Daniel Elazar argued that the political culture within states of the United States could be divided into three general types:

  • individualistic political culture, which emphasizes private initiative with a minimum of government interference.  The role of government should be limited to protecting individual rights and ensuring that social and political relationships are based on merit rather than tradition, family ties, or personal connections
  • traditionalistic political culture, which sees the role of government as the preservation of tradition and the existing social order.  Government leadership is in the hands of an established social elite, and the level of participation by ordinary citizens in the policy-making process is relatively low
  • moralistic political culture, in which people expect the government to intervene in the social and economic affairs of the state, promoting the public welfare and advancing the public good.  Participation in political affairs is regarded as one’s civic duty

Elazar attributed the geographic distribution of individualistic, traditionalistic, and moralistic political cultures across states (see Figure 1) to migratory patterns of populations.

Texas = Hybrid

According to Elazar, Texas has a hybrid political culture that includes both traditionalistic and individualistic elements.

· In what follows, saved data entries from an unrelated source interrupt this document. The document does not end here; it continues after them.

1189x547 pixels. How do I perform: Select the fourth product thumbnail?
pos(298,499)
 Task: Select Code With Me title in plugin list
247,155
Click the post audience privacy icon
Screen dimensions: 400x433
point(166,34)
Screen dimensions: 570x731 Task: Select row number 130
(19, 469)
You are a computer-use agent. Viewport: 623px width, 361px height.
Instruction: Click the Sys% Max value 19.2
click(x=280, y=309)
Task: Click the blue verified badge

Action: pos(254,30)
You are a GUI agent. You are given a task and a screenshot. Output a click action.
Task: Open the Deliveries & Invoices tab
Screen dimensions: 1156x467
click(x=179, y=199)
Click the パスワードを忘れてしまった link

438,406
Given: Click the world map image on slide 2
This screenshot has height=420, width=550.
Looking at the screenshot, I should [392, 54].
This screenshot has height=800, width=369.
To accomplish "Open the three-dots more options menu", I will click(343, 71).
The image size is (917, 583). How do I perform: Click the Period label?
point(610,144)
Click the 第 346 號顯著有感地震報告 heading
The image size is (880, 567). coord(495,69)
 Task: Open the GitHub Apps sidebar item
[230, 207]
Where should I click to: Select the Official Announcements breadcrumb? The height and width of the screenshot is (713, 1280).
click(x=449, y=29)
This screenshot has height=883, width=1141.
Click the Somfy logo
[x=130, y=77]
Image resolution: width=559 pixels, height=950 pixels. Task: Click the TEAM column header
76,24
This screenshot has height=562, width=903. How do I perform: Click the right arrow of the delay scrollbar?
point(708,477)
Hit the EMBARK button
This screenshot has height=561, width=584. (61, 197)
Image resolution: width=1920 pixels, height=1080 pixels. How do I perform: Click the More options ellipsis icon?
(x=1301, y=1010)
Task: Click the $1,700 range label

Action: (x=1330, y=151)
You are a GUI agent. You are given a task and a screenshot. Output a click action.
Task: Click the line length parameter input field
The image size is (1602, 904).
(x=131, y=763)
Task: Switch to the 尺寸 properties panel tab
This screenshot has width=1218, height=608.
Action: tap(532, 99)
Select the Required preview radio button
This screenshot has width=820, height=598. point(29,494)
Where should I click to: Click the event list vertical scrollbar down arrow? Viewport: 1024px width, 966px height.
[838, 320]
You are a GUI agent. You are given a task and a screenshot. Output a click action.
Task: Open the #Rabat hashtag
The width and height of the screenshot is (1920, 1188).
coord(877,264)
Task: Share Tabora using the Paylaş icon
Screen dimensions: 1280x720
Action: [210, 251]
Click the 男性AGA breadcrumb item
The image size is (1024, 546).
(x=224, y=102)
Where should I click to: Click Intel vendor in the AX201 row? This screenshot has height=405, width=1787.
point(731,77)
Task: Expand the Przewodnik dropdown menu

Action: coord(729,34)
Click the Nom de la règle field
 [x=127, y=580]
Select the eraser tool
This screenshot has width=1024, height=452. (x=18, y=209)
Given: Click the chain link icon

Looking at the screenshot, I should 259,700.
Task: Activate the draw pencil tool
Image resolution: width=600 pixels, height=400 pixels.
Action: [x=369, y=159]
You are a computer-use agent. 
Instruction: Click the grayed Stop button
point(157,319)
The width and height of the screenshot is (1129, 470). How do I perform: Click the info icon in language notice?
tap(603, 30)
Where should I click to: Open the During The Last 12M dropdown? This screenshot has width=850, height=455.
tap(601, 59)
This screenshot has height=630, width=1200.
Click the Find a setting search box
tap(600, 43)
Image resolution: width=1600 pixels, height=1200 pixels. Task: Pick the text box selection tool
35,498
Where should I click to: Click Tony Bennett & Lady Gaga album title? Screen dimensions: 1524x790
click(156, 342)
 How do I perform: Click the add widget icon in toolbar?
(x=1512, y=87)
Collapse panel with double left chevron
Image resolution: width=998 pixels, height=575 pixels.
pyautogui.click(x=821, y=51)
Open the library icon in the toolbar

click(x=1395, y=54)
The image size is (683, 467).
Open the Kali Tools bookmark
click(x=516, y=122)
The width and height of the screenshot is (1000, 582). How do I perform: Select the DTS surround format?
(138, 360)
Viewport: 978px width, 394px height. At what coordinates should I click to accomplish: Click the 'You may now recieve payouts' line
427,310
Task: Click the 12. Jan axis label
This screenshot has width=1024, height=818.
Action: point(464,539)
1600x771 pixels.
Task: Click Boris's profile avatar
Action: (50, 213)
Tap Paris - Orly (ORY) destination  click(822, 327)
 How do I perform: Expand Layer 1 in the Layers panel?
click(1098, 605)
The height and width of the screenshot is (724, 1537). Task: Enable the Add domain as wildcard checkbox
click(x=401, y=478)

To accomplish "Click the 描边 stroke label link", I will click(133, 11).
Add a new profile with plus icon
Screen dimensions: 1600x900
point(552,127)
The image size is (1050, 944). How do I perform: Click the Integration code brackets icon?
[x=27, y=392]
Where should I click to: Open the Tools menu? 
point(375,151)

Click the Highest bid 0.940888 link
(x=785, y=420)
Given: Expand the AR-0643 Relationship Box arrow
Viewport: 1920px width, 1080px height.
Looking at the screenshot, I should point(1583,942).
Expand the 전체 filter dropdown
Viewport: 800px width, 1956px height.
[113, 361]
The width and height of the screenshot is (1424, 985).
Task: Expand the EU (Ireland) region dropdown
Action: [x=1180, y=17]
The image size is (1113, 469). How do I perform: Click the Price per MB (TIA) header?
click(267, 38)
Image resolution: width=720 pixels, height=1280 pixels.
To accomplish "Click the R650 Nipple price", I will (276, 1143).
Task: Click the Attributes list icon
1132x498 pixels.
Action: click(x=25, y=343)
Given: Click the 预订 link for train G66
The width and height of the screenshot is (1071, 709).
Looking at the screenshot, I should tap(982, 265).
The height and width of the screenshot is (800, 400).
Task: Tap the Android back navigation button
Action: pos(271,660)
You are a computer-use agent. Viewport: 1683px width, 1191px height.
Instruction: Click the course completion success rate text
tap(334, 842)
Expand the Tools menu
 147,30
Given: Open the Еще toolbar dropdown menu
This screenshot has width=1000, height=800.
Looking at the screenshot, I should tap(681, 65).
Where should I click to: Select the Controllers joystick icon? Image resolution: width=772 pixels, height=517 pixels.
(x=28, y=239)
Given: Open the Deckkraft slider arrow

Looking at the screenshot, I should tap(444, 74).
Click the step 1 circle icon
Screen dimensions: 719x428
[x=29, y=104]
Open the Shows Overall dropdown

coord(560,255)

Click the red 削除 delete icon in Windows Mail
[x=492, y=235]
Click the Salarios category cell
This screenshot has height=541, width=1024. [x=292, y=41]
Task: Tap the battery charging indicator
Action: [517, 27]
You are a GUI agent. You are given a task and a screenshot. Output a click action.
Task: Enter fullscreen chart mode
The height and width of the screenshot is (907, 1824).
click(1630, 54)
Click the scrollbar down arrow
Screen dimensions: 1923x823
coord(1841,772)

Traditionalistic Characteristics

  1. Long history as a one-party state
  2. Low levels of voter turnout
  3. Social and economic conservativism

Individualistic Characteristics

  1. Strong support for private business
  2. Opposition to big government
  3. Faith in individual initiative

The structure, powers, and functions of our state government, both as outlined in the Texas Constitution of 1876 and in practice, reflect our state political culture.  Political culture also shapes the context within which politics occurs, which influences things like what political parties and organized interests look like and what roles political parties, organized interests, and citizens take on when it comes to campaigns, elections, and policy-making.

“Taken together,  individualism and traditionalism make Texas a politically conservative state, hostile to government activity, especially government interference in the economy . . . However, while individualism and traditionalism generally reinforce a conservative political environment, they can also exist in uncomfortable tension with one another.  For whereas the individualistic thread in Texas culture stresses individual freedom from government intrusion, the traditionalistic thread can foster the government’s promotion of particular moral values upon those very same individuals.” (Roots of Texas Politics, n.d.)